Djakaria Koulibaly a par ailleurs indiqué que le prix de ces produits pétroliers pourrait aller au-delà de 11 000 francs comparativement aux prix des pays voisins sur les ondes de nos confrères de Fim FM ce mercredi 4 Août 2021. «C’est le cas au Mali, le prix de l’essence est à plus  de 12 000 francs et le Gasoil est à plus de 11 000 et la Côte d’Ivoire est à 11 500 francs. Donc, tous ces pays sont supérieurs à la Guinée par rapport au prix. Donc, la Guinée est à 11 000 francs, c’est encore un effort du gouvernement  qui prend en compte la dimension sociale (…) On aurait pu aller jusqu’à 12 000 francs, encore une fois on est dans un monde planétaire et renseignez-vous sur les prix en Côte d’Ivoire et au Mali. Vous verrez que le gouvernement a encore fait un effort et lorsque vous regardez la structure, on continue de subventionner» a précisé le Ministre qui indique par ailleurs que cette hausse s’explique par le niveau du baril à l’international. Même que cette augmentation pouvait se faire au mois d’Avril.

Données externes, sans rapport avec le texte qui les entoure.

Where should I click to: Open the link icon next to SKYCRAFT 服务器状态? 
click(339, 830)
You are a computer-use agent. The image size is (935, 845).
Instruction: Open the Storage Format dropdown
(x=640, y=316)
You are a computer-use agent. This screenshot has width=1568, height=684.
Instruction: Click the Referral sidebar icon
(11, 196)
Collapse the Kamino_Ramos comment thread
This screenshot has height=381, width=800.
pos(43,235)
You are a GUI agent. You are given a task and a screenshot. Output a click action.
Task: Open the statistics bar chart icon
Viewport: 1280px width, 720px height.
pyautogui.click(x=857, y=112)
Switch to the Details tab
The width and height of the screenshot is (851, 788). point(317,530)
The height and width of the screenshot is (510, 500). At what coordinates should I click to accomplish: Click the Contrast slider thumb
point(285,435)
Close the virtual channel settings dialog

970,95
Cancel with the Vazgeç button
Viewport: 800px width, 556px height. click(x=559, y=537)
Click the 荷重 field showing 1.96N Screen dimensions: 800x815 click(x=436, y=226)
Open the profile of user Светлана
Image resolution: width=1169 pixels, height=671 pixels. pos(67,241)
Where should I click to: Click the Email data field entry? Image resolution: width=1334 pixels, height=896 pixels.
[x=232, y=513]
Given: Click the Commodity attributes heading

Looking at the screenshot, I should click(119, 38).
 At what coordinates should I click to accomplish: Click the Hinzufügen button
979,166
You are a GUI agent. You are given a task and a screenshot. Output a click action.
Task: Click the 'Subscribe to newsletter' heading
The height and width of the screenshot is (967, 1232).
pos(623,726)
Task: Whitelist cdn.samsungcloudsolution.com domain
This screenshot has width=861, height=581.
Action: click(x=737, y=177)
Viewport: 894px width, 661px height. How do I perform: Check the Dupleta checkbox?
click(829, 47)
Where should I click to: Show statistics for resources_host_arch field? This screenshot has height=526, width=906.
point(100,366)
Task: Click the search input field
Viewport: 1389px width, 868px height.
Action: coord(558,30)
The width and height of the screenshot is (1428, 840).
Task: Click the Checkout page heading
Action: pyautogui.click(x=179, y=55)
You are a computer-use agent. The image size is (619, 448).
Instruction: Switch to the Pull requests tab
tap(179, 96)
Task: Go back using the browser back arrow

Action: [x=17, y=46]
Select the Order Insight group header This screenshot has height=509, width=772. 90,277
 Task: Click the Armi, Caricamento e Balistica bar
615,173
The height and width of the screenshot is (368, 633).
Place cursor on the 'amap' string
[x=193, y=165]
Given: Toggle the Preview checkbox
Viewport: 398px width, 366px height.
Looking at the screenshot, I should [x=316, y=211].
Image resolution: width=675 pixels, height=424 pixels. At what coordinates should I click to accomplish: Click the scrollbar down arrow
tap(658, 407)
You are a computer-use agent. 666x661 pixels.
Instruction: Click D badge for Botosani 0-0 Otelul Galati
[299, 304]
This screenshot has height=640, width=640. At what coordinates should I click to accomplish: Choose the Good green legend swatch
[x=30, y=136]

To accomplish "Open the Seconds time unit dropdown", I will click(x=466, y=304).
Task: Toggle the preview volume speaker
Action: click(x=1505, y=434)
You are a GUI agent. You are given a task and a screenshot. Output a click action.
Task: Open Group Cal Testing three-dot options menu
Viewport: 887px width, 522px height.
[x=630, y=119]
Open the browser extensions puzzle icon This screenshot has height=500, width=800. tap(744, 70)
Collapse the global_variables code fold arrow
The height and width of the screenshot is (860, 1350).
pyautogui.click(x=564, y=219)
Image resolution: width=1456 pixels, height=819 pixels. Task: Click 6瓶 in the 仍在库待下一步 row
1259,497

Parlant de la sortie du Groupe Organisé des Hommes d’Affaires (GOHA) dirigé par Mohamed Abdallah Chérif qui, dans un communiqué, a expliqué que tous les prix seront désormais à la hausse avec cette augmentation. M. Koulibaly souligne : «Moi je suis un économiste, il y a nos anticipations, il y a la réalité. Ce que le GOHA est en train de dire et tant d’autres personnes, c’est d’imaginer que le prix du carburant a augmenté et du coup on va avoir une augmentation du prix sur les services et des biens. Mais le gouvernement vous déclare que les dispositions sont prises, un communiqué est passé hier, un communiqué dont le contenu a été concerté avec les transporteurs, attendons de voir. Si on s’aperçoit dans la réalité que ce qui se pratique sur le terrain est différent des dispositions annoncées, le gouvernement est responsable. Les dispositions seront prises pour corriger maintenant ce qui ne va pas».